Part of a data file:
[Start]
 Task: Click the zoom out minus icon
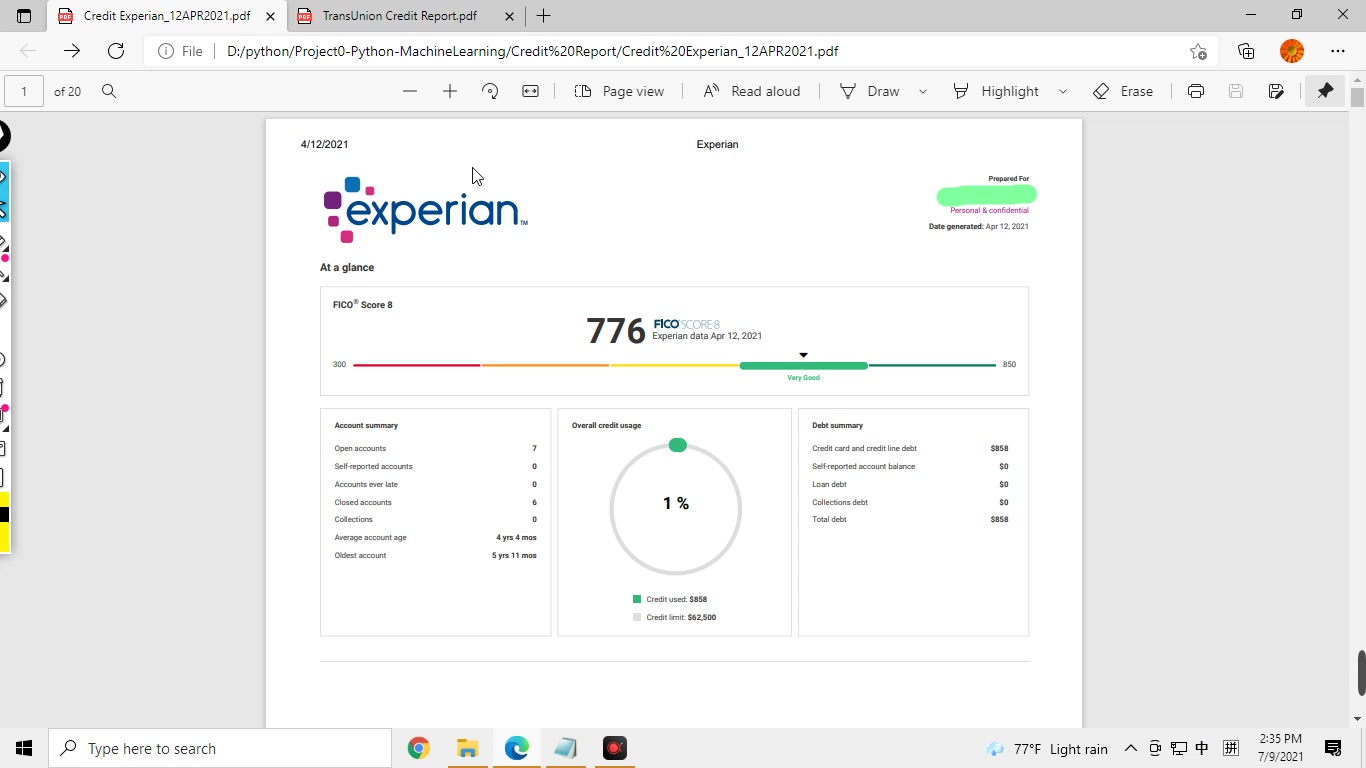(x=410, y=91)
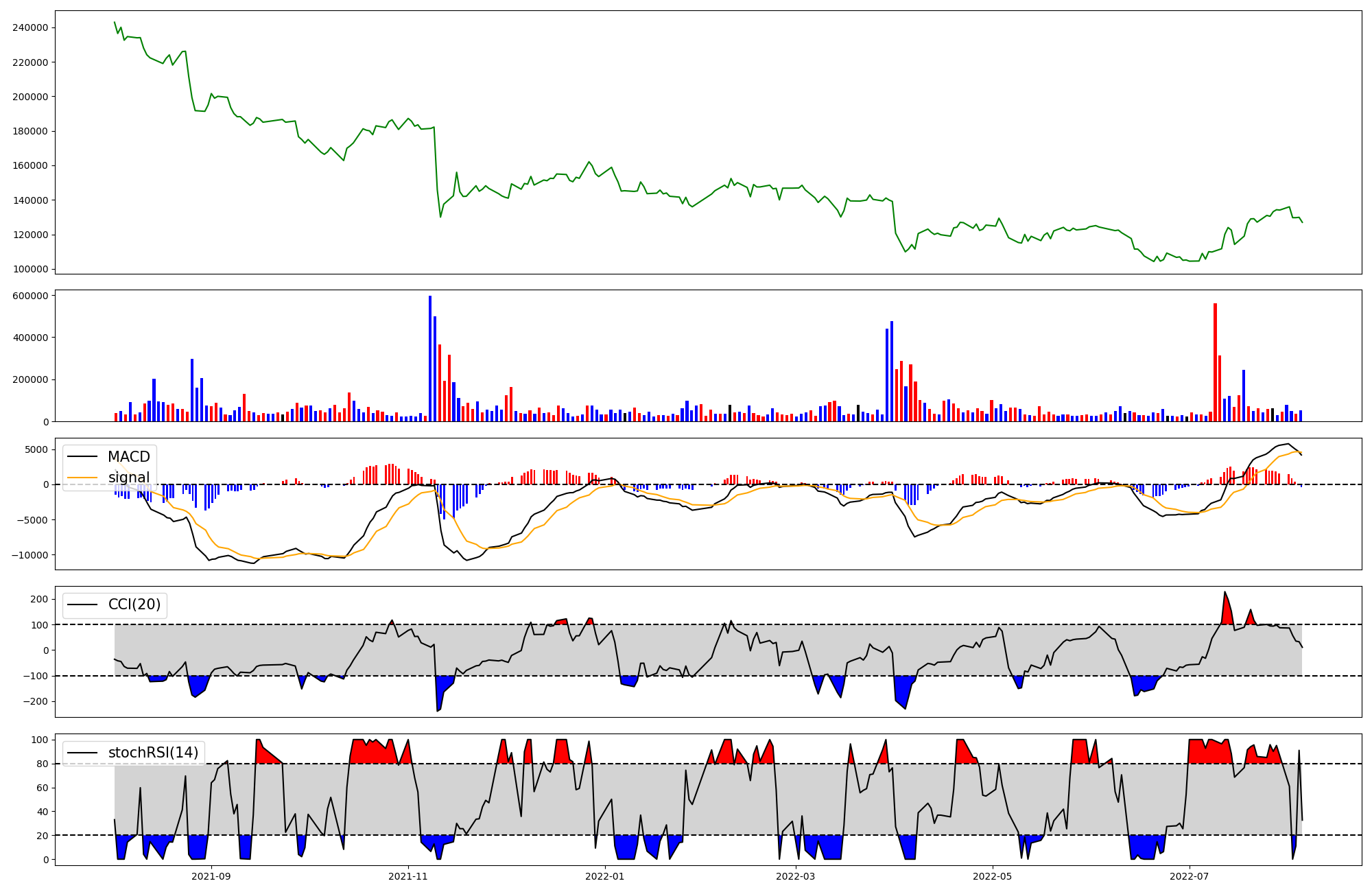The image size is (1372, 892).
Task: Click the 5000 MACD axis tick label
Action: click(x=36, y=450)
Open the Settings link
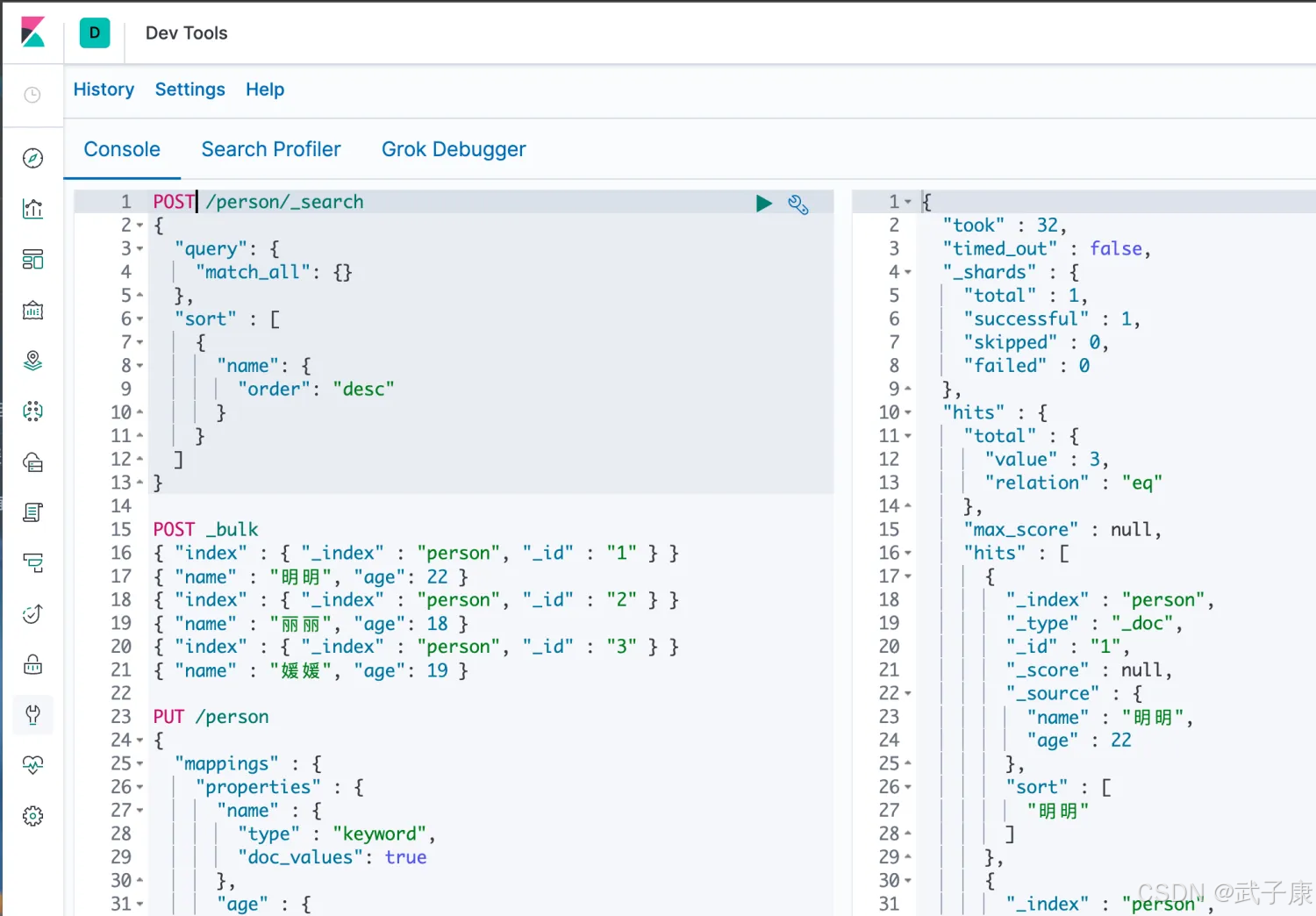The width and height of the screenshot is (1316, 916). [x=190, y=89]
[End]
**Exercise aim:**
Change "Settings" to "Account" in the lines above and write them out again with nothing else altered, leaving the pictures out.

**Full output:**
 Task: Click the zoom out minus icon
(x=410, y=91)
The image size is (1372, 892).
Task: Click the 5000 MACD axis tick label
Action: click(x=36, y=450)
Open the Account link
The width and height of the screenshot is (1316, 916). [x=190, y=89]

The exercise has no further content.